However I don't understand why this is not a problem on a single core machine, with those two threads running on the same core (through preemption). According to Wikipedia:
When a program runs on a single-CPU machine, the hardware performs the necessary bookkeeping to ensure that the program executes as if all memory operations were performed in the order specified by the programmer (program order), so memory barriers are not necessary.
As far as I know single-core CPUs too reorder memory accesses (if their memory model is weak), so what makes sure the program order is preserved?
The CPU would not be aware that these are two threads. Threads are a software construct (1).
So the CPU sees these instructions, in this order:
store x = 42
store f = 1
test f == 0
jump if true ; not taken
load x
If the CPU were to re-order the store of x to the end, after the load, it would change the results. While the CPU is allowed out of order execution, it only does this when it doesn't change the result. If it was allowed to do that, virtually every sequence of instructions would possibly fail. It would be impossible to produce a working program.
In this case, a single CPU is not allowed to re-order a store past a load of the same address. At least, as far the CPU can see it is not re-ordered.
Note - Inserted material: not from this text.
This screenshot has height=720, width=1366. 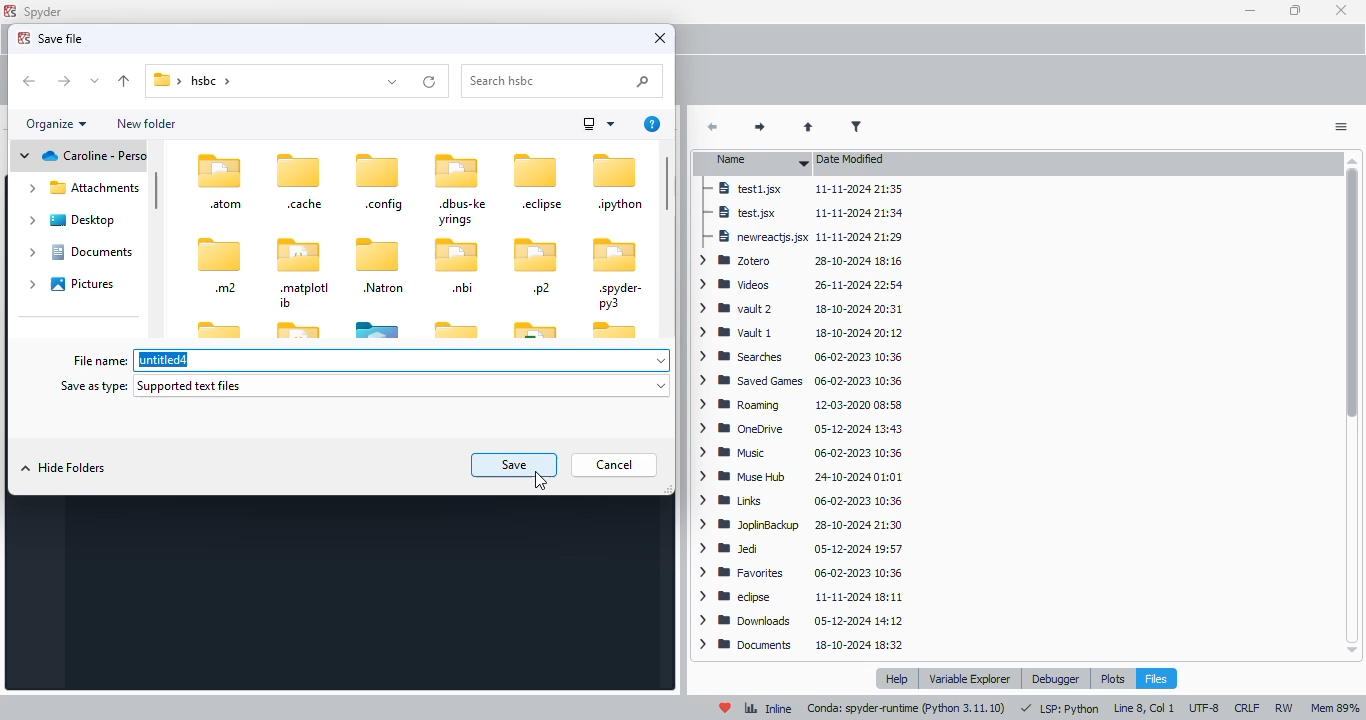 I want to click on saved games , so click(x=752, y=380).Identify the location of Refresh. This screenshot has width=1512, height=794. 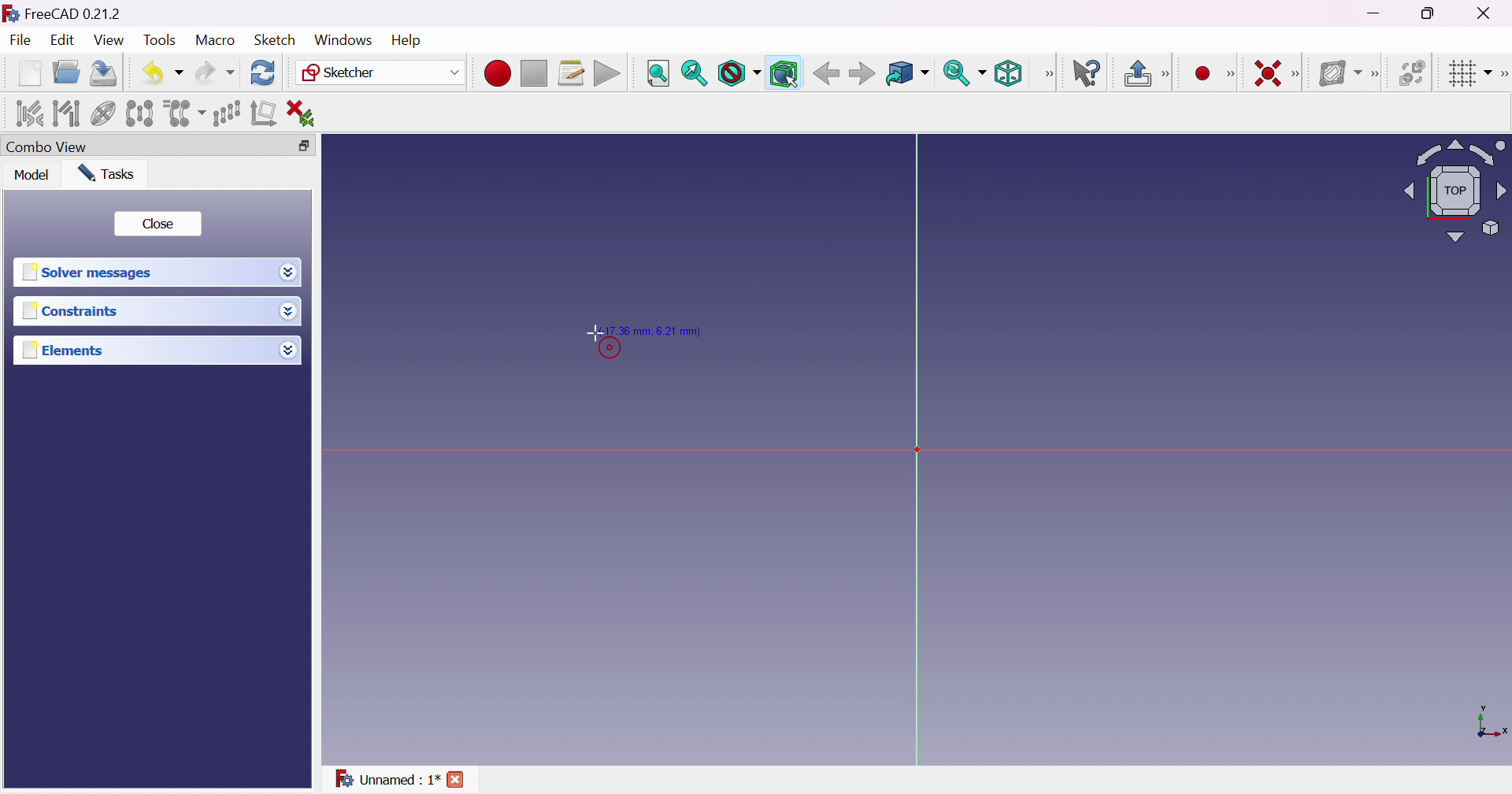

As far the as the L1, L2, L3 cache and main memory (and other CPUs!) are concerned, maybe the store has not been committed yet.
(1) Something like HyperThreads, two threads per core, common in modern CPUs, wouldn't count as "single-CPU" w.r.t. your question.
The CPU doesn't know or care about "context switches" or software threads. All it sees is some store and load instructions. (e.g. in the OS's context-switch code where it saves the old register state and loads the new register state)
The cardinal rule of out-of-order execution is that it must not break a single instruction stream. Code must run as if every instruction executed in program order, and all its side-effects finished before the next instruction starts. This includes software context-switching between threads on a single core. e.g. a single-core machine or green-threads within on process.
(Usually we state this rule as not breaking single-threaded code, with the understanding of what exactly that means; weirdness can only happen when an SMP system loads from memory locations stored by other cores).
As far as I know single-core CPUs too reorder memory accesses (if their memory model is weak)
But remember, other threads aren't observing memory directly with a logic analyzer, they're just running load instructions on that same CPU core that's doing and tracking the reordering.
If you're writing a device driver, yes you might have to actually use a memory barrier after a store to make sure it's actually visible to off-chip hardware before doing a load from another MMIO location.
Or when interacting with DMA, making sure data is actually in memory, not in CPU-private write-back cache, can be a problem. Also, MMIO is usually done in uncacheable memory regions that imply strong memory ordering. (x86 has cache-coherent DMA so you don't have to actually flush back to DRAM, only make sure its globally visible with an instruction like x86 mfence that waits for the store buffer to drain. But some non-x86 OSes that had cache-control instructions designed in from the start do requires OSes to be aware of it. i.e. to make sure cache is invalidated before reading in new contents from disk, and to make sure it's at least written back to somewhere DMA can read from before asking a device to read from a page.)
And BTW, even x86's "strong" memory model is only acq/rel, not seq_cst (except for RMW operations which are full barriers). (Or more specifically, a store buffer with store forwarding on top of sequential consistency). Stores can be delayed until after later loads. (StoreLoad reordering). See https://preshing.com/20120930/weak-vs-strong-memory-models/
so what makes sure the program order is preserved?
Hardware dependency tracking; loads snoop the store buffer to look for loads from locations that have recently been stored to. This makes sure loads take data from the last program-order write to any given memory location1.
Without this, code like
x = 1;
int tmp = x;
might load a stale value for x. That would be insane and unusable (and kill performance) if you had to put memory barriers after every store for your own reloads to reliably see the stored values.
We need all instructions running on a single core to give the illusion of running in program order, according to the ISA rules. Only DMA or other CPU cores can observe reordering.
Footnote 1: If the address for older stores isn't available yet, a CPU may even speculate that it will be to a different address and load from cache instead of waiting for the store-data part of the store instruction to execute. If it guessed wrong, it will have to roll back to a known good state, just like with branch misprediction.
This is called "memory disambiguation". See also Store-to-Load Forwarding and Memory Disambiguation in x86 Processors for a technical look at it, including cases of narrow reload from part of a wider store, including unaligned and maybe spanning a cache-line boundary...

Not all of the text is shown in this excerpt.